In our example, during the random walk (i) user_0 chose user_1 randomly from group 'group_1' (ii) user_1 chose user_2 randomly from her friends (iii) user_2 chose user_3 randomly from group 'group_2' (iv) user_3 chose user_1 randomly from event 'event_1' (v) user_1 chose the next (unseen here) visited user randomly from her symmetrized neighbors.

  • File “uname_friends” contains the friends of each sampled user. Friends ids are the same as user ids.

user_1|friend_1|friend_2|..|friend_n
..

  • File “uname_events” contains the events of each sampled user. For each user the events are split to future and past using as a reference time point the crawling period in mid-July 2010. In each row, the second and third fields determine the number of future and past events respectively. The row has a number of events equal to (n_future_events + n_past_events), of which the first 'n_future_events' are future events and the rest of 'n_past_events' are past events.

user_1|n_future_events|n_past_events|event_1|event_2|..|event_m
..

  • File “uname_groups” contains the groups of each sampled user.

user_1|group_1|group_2|..|group_q
..

  • File “uname_symNeighbors” contains the symmetrized neighbors of each sampled user. Neighbor ids are the same as user ids. This file is only present in the “neighbors” and “friends_events_groups_neighbors” crawls.

user_1|neighbor_1|neighbor_2|..|neighbor_r
..

  • File “uname_info” contains user information for each sampled user.

user_1|is_subscriber|has_profilepicture|number of playcounts|number of playlists|registration date
..

  • File “uname_infoExtra” contains additional user information for each sampled user. This file is NOT included in this release by default. It will be distributed only for well specified research projects.

user_1|country|age|gender
..

  • File “events_size” contains the number of users for each event.

event_1|size_1
..

  • File “groups_size” contains the number of users for each group

group_1|size_1
group_2|size_2
..

Uniform Crawl

For the uniform crawl we release the following files:

  • Files “uniform_selection-0 .. uniform_selection-9” contain the user samples included in each of the 10 uniform samples with replacement.

user_1|uniform|
user_2|uniform|
..

  • Files uname_friends, uname_events, uname_groups, uname_info, uname_infoExtra, events_size, and groups_size are also included and contain information for each sampled user.
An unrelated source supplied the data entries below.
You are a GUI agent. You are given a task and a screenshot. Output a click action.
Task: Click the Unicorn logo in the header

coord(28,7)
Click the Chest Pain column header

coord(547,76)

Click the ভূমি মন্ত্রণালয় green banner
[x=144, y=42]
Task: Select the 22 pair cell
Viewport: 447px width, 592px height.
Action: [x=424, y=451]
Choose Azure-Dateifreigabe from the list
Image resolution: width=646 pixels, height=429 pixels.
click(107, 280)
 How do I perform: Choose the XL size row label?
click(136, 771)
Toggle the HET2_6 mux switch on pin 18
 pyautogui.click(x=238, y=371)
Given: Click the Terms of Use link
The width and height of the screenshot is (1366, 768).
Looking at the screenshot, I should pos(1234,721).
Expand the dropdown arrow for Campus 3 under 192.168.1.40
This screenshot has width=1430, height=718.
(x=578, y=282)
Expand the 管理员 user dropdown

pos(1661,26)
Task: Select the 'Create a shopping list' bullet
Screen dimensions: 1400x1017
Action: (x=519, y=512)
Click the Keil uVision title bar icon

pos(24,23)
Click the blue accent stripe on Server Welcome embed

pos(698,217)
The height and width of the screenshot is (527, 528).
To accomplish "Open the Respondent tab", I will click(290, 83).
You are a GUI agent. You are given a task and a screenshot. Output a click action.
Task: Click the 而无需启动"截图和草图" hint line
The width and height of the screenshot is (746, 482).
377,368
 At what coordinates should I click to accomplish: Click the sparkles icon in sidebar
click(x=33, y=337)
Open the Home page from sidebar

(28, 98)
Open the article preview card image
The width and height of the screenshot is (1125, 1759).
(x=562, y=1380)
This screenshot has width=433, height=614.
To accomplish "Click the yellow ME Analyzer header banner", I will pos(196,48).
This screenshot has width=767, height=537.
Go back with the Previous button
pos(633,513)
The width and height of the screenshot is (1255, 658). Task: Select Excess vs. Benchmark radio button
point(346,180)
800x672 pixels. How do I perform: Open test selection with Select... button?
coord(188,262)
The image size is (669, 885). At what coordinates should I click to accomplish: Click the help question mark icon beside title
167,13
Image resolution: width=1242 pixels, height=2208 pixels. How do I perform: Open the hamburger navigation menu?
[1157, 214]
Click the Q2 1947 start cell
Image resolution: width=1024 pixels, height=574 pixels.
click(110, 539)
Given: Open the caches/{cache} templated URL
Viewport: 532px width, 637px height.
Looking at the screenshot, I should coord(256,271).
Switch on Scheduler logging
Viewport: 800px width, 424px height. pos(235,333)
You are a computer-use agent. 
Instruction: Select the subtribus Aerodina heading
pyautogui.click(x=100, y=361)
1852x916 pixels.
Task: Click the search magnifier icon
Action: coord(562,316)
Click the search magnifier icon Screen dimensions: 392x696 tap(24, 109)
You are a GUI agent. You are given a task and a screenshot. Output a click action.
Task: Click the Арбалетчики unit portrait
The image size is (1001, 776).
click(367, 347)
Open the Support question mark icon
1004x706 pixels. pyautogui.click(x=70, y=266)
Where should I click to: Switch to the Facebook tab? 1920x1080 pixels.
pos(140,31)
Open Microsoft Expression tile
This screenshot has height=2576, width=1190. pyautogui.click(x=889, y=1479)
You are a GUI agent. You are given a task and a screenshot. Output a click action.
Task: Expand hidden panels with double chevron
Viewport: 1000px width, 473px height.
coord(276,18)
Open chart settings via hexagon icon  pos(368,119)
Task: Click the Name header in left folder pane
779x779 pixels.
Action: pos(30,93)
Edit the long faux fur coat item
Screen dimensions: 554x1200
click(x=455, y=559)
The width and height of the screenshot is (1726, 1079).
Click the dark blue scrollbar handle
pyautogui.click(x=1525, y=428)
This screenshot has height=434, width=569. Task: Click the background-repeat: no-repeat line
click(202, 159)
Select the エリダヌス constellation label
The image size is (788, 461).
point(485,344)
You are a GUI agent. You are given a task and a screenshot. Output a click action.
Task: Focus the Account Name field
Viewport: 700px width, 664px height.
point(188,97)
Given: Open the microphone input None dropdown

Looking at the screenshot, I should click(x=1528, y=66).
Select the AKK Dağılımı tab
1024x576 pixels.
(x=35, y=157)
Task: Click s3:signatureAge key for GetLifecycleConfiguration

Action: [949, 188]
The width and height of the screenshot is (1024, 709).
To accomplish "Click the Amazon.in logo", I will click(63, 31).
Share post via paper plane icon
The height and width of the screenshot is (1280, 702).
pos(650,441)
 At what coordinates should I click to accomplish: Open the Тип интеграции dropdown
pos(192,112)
See above for a description of each file.
Summary

In summary the total number of sampled and observed items over all crawls are as follows.

Unique users sampled : 1,251,047
Unique users sampled and observed: 3,196,820
Unique events : 892,357
Unique groups : 102,706

The user_ids (same as friend_ids, neighbor_ids), event_ids and group_ids are all anonymized and are consistent between all files and all crawls.

As a condition of usage, please cite the Last.fm dataset with the following bibtex entry :

   @article{mgjoka_multigraph_jsac,
   title     = {Multigraph Sampling of Online Social Networks},
   author    = {Minas Gjoka and  Carter T. Butts and Maciej Kurant and  Athina Markopoulou},
   journal   = {IEEE JSAC on Measurement of Internet Topologies},
   volume    = {29},
   number    = {9},  
   year      = {2011}
   }

Facebook Geosocialmap

In our Coarse-Grained Topology Estimation paper we developed estimators that take as input a probability sample of nodes from an original graph and produce a category-to-category graph. In the original graph each node/user has declared a category i.e. a node/user can declare that she belongs to the “UC Irvine” Facebook network. In the category-to-category graph, each node corresponds to a category i.e. two nodes can be “UC Irvine” and “UC San Diego”. Additionally, each edge in the category-to-category graph reflects the strength between two category members in the original graph i.e. the weighted edge between “UC Irvine” and “UC San Diego” is interpreted as the probability that a random user from “UC Irvine” is a friend of a random user from “UC San Diego”.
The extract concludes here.